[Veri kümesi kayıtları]

»»

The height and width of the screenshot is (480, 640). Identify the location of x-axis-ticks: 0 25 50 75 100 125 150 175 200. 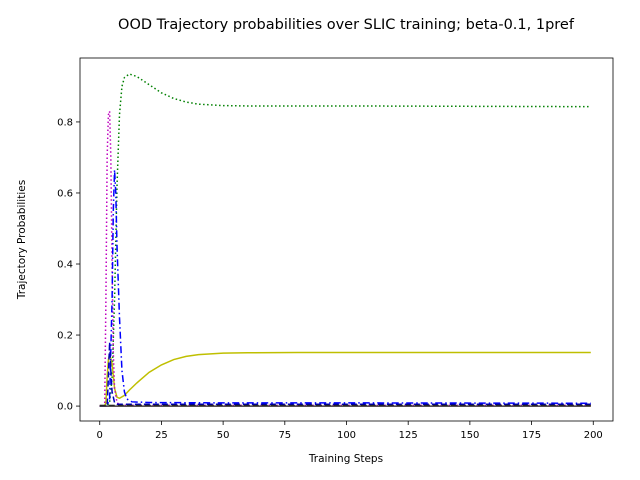
(350, 431).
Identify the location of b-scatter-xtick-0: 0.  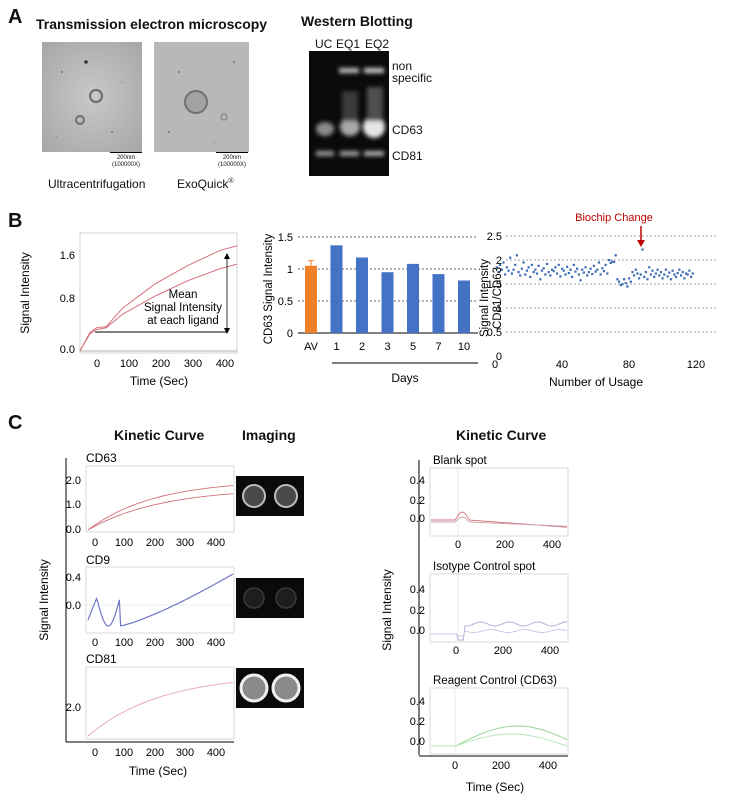
(495, 365).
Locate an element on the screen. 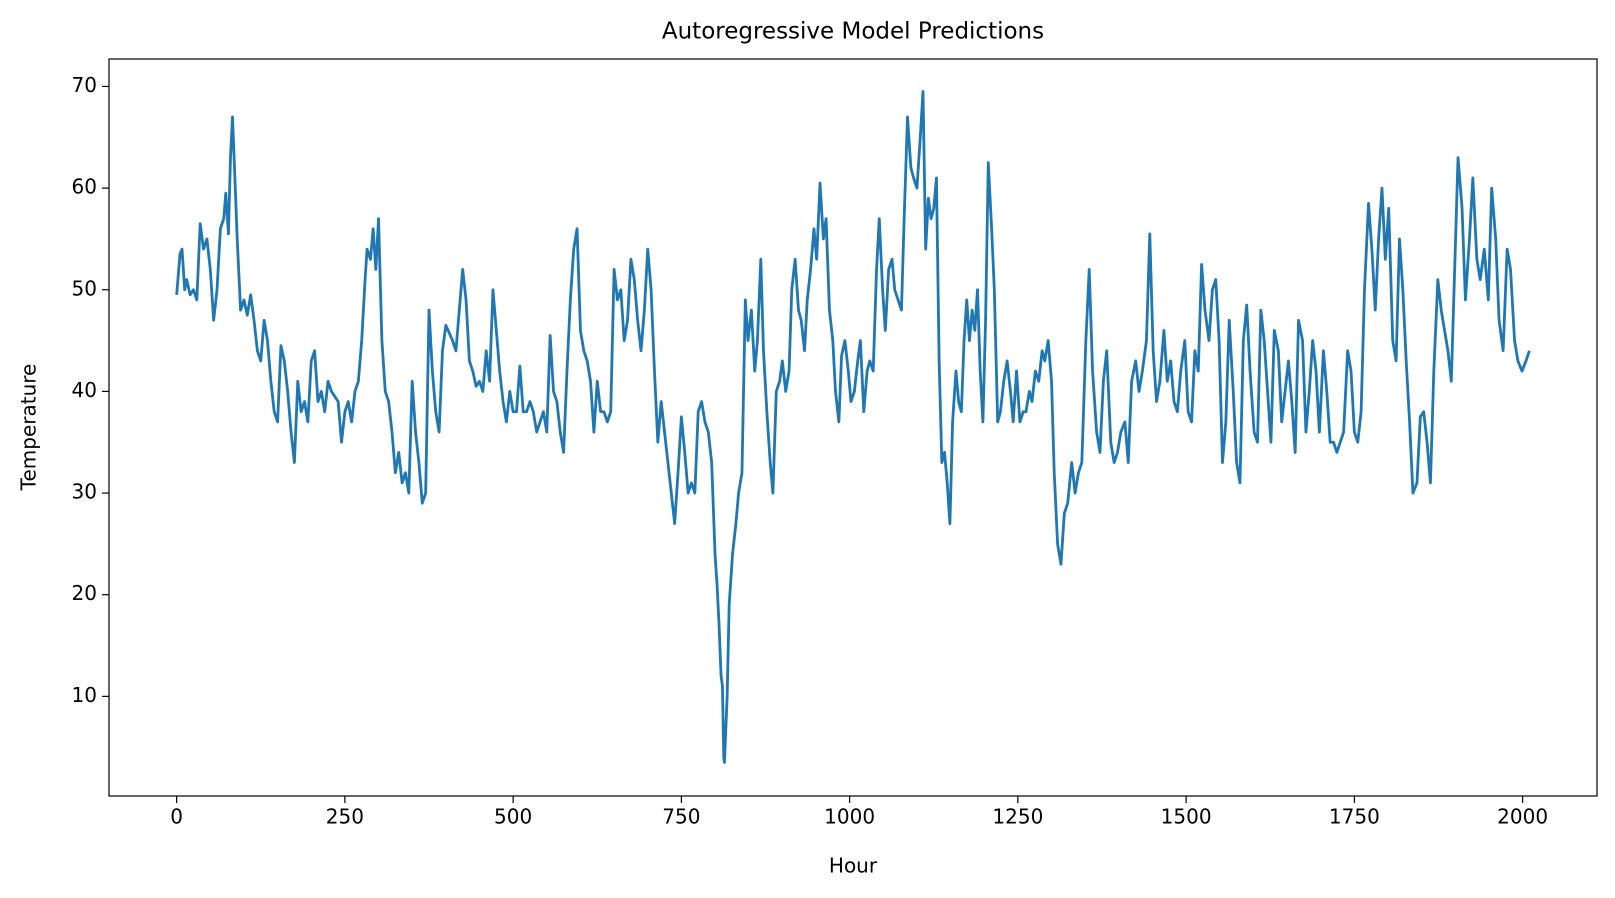 Image resolution: width=1615 pixels, height=898 pixels. y-tick-label: 50 is located at coordinates (84, 288).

««

→ Görevin yapılışı
Yukarıdaki listenin başından başlayıp "(495, 365)." ifadesinin geçtiği satırda durarak bu satırları hiç değiştirmeden yazınız; o satır da dahildir. Resimleri yanıta katmayınız.

→ Tamamlanan görev
The height and width of the screenshot is (480, 640). Identify the location of x-axis-ticks: 0 25 50 75 100 125 150 175 200. 
(350, 431).
Identify the location of b-scatter-xtick-0: 0.  
(495, 365).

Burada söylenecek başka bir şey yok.